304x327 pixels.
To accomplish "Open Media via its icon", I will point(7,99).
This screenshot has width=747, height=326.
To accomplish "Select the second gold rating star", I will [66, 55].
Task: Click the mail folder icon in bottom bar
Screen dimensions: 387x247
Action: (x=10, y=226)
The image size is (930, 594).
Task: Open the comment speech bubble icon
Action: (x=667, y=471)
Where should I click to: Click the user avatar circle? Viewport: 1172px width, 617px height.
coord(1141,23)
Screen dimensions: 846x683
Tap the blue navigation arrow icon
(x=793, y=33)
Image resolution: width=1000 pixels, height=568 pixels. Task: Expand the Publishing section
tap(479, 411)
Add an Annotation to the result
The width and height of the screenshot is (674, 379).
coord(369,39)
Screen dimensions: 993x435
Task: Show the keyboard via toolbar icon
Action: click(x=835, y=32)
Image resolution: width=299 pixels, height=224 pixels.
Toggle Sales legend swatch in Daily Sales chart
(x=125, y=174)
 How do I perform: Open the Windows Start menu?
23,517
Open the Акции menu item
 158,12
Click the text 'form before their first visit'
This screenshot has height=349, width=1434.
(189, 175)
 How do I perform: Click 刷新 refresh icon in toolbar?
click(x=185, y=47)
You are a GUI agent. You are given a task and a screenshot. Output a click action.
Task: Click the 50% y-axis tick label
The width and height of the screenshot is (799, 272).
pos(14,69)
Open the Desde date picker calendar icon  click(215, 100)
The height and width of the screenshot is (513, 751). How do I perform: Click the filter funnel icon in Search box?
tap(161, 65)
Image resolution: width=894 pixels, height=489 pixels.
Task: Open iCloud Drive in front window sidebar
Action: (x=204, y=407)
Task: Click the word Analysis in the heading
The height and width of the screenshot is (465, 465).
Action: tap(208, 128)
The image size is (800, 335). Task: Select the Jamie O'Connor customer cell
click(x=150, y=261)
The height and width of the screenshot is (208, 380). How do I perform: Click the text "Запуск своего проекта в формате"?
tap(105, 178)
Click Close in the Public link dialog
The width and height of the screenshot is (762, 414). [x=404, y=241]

Exercise aim
Copy each line containing the word "accomplish" from the data.

Answer section
To accomplish "Open Media via its icon", I will point(7,99).
To accomplish "Select the second gold rating star", I will [66, 55].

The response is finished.